## Task to carry out
In the listing that follows, the lines starting at the one containing "Image resolution: width=1316" and ending at the one containing "Select the Date column header" are to be returned exactly, both boundary lines included, and no others.

## Input data
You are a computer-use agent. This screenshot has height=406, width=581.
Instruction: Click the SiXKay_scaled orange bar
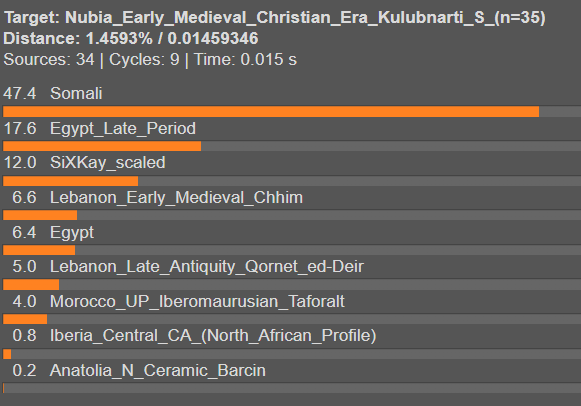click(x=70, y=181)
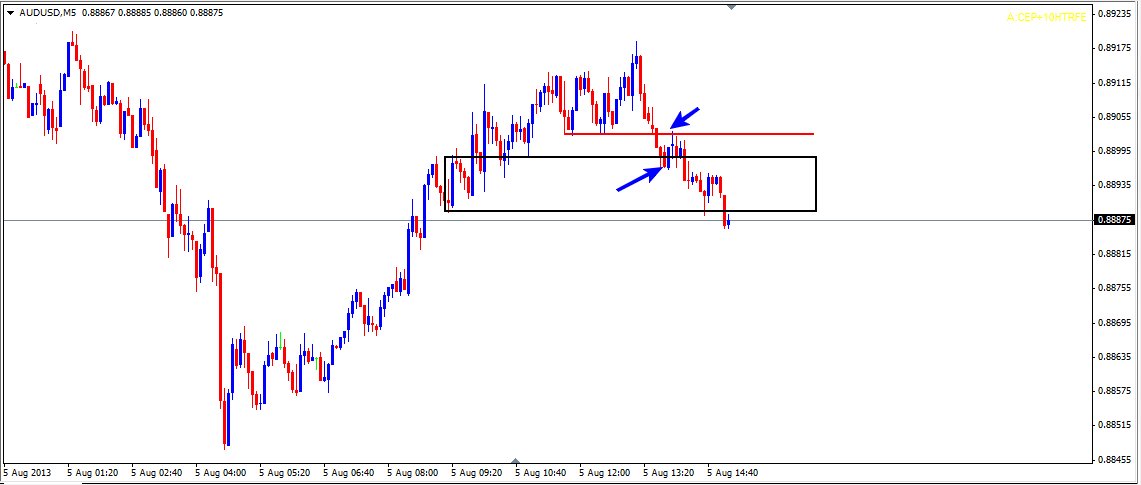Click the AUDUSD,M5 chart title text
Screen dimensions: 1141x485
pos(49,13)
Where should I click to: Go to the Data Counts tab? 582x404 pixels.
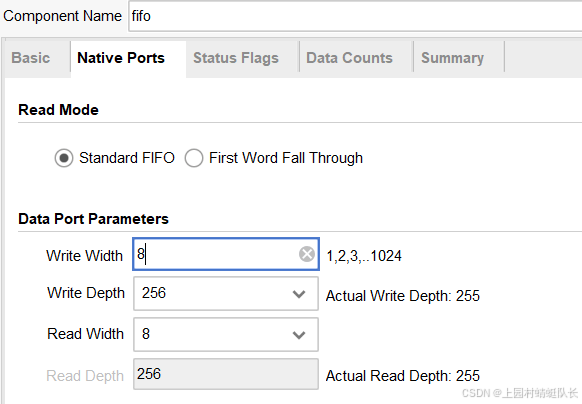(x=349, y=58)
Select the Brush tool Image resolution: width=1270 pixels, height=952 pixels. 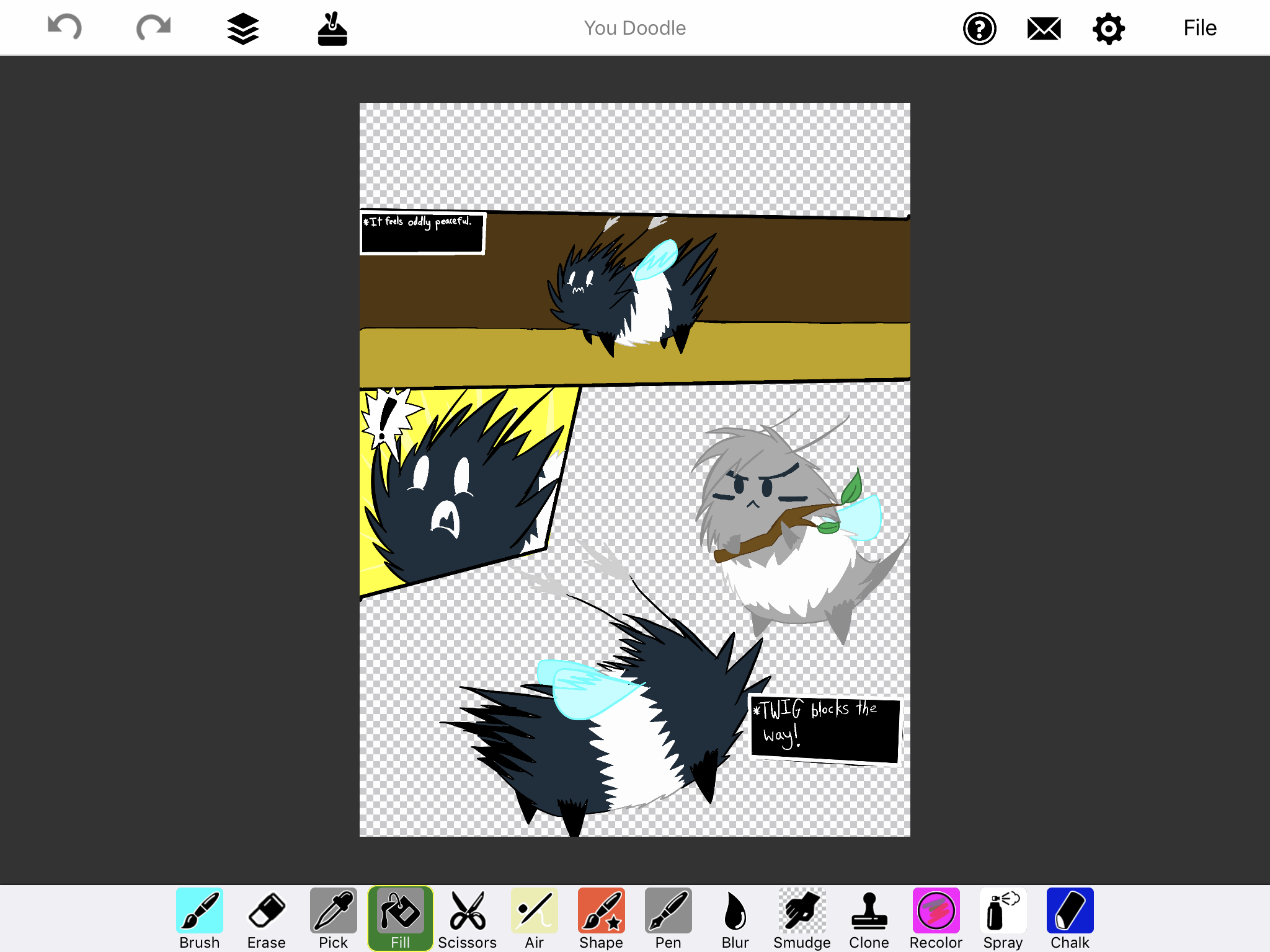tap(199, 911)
==
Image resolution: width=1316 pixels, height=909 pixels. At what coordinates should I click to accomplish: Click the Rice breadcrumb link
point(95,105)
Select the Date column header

## Expected output
Image resolution: width=1316 pixels, height=909 pixels. At what coordinates should I click to accomplish: Click the Rice breadcrumb link
point(95,105)
Select the Date column header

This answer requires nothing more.